An Explanation of Unconstitutional Brackets

August 9, 2017

     On Monday, a point of order was sustained against SB 6, relating to municipal annexation. The point of order was based on Rule 8, Section 10(b) of the House Rules and Article III, Section 56(b) of the Texas Constitution. The rule prohibits "a bill whose application is limited to one or more political subdivisions by means of populations brackets or other artificial devices in lieu of identifying the political subdivision or subdivisions by name." However, the rule does not prohibit a bill with a bracket that "bears a reasonable relation to the purpose of the legislation."

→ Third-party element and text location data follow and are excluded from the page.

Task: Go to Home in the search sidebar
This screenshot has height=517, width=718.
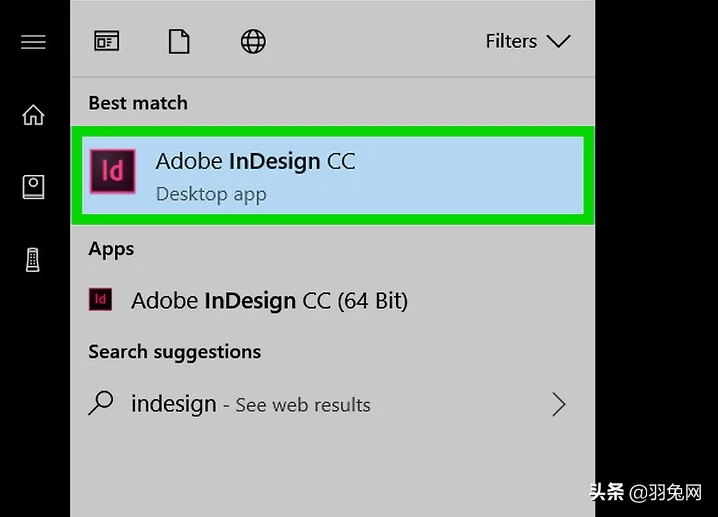Action: point(33,114)
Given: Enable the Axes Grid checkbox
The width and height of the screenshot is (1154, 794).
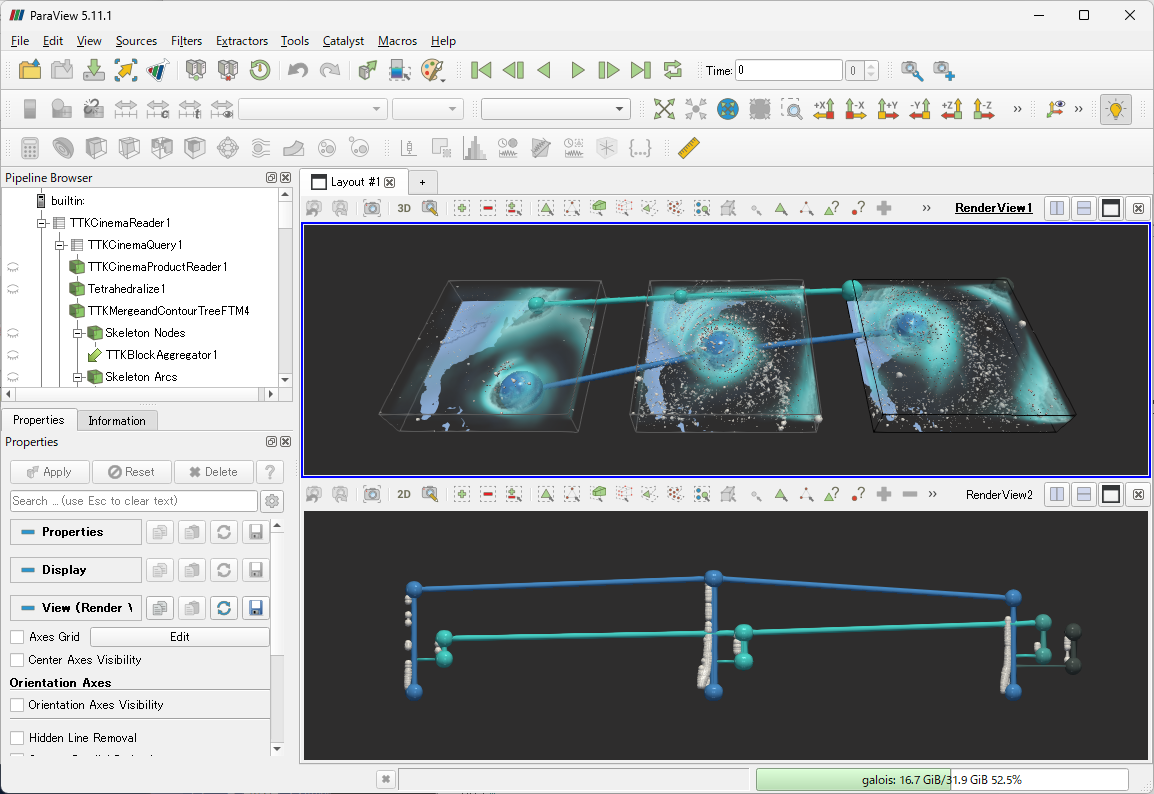Looking at the screenshot, I should coord(17,637).
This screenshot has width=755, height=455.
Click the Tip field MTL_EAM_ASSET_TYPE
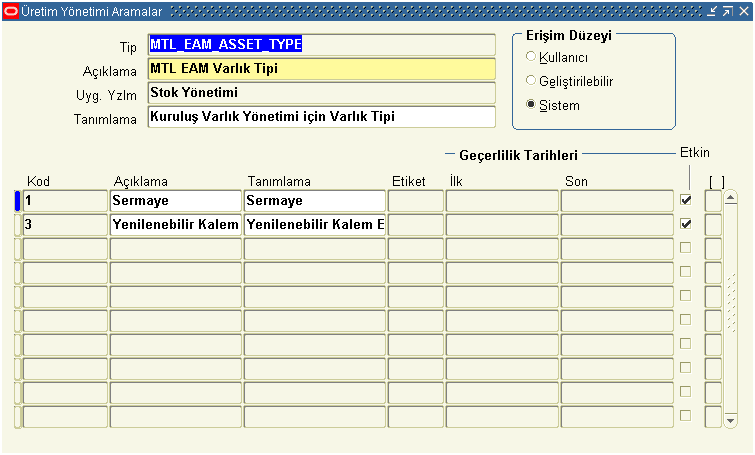point(321,45)
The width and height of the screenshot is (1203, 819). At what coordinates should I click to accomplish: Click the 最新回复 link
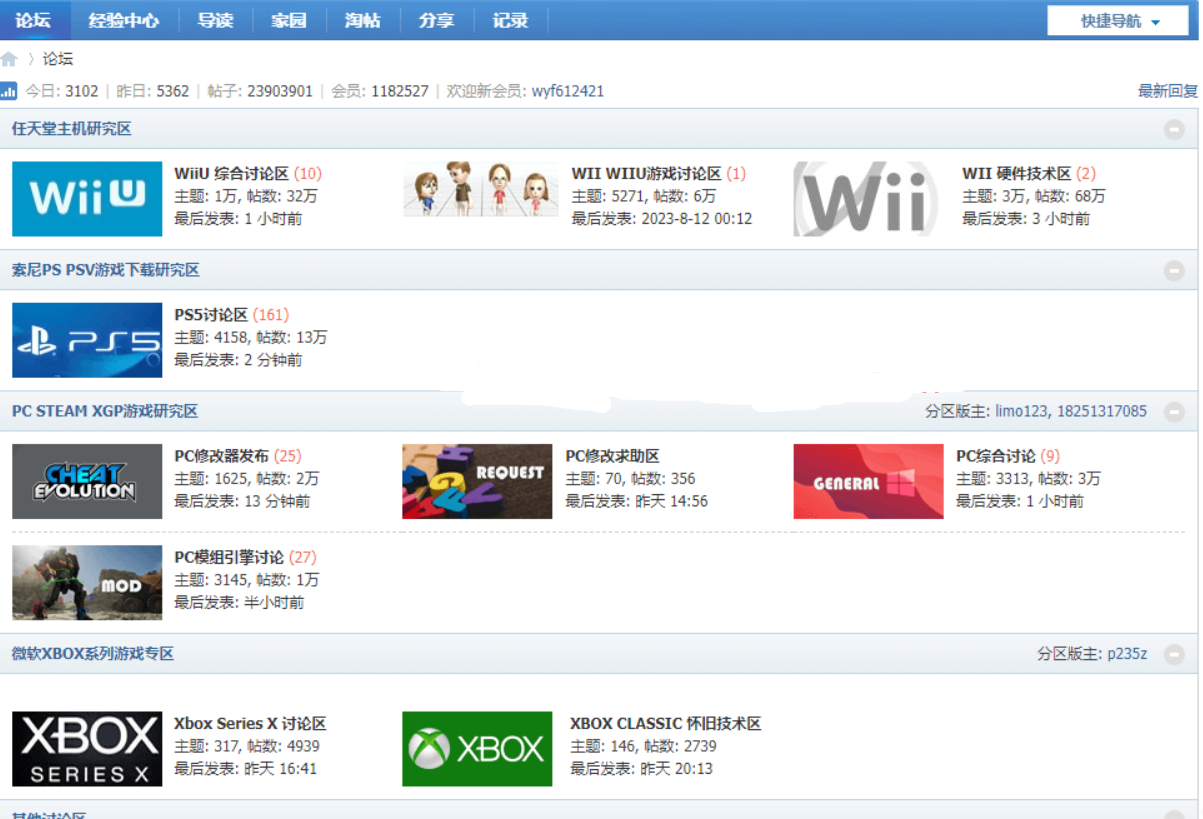pyautogui.click(x=1167, y=91)
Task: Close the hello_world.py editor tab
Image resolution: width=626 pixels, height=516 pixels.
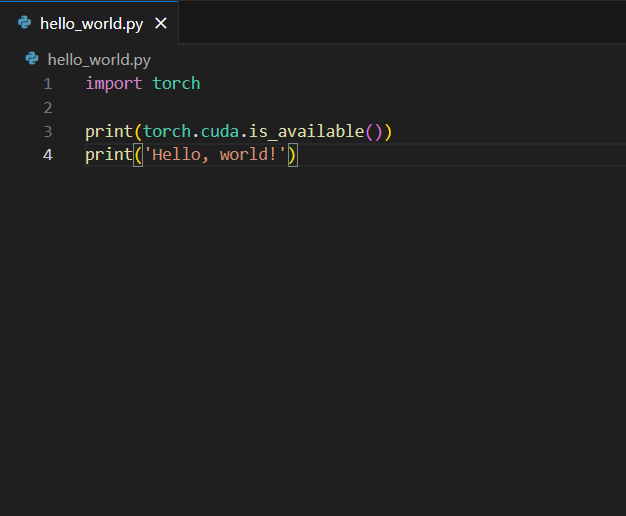Action: coord(161,23)
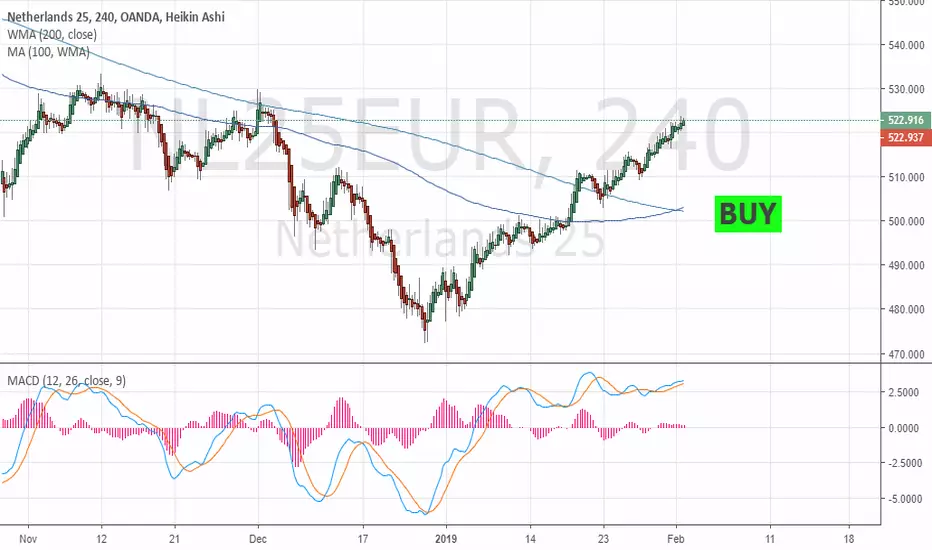Click the -5.0000 level on MACD axis
Viewport: 932px width, 550px height.
click(905, 499)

     Texas courts have wrestled with this constitutional issue before, and they've developed a few complicated tests to determine if a bill violates the constitution. These tests are laid out in detail in Drafting §6.6 of the Handbook. While the tests themselves can be subjective, there are a couple of types of brackets that will almost always cause a bill to fail. First, do not use brackets that include a geographic condition. For instance, brackets that only include counties bordering the Gulf of Mexico (83 H.J. Reg. 2028 (2013)) or the Sabine River (80 H.J. Reg. 3163 (2007)) likely bear no reasonable relation to the bill. Second, if it is a population-based bracket, do not base it on a particular census year (Miller v. El Paso City., 150 S.W.2d 1000, 1001-1002 (Tex. 1941)). This is exactly what SB 6 did: " a municipality with a population of more than 227,000 and less than 236,000, according to the 2010 federal decennial census."

     The issue with both geographic- and census-based brackets is that entities will not flow in and out of the bracket over time, called a "closed class." If it's geographic-based, the municipalities bordering a river will never change. If it's census-based, the municipalities with that specific population in that census year will never change. Such closed classes are almost always unconstitutional. If you simply remember that defect—that the members in the bracket will never change—you will be able to spot the overwhelming majority of defective brackets. However, as it is in this case, the bill will be sent back to the House committee even if the unconstitutional bracket was the work of the Senate. Today SB 6 was again voted out of committee, this time without that defective bracket.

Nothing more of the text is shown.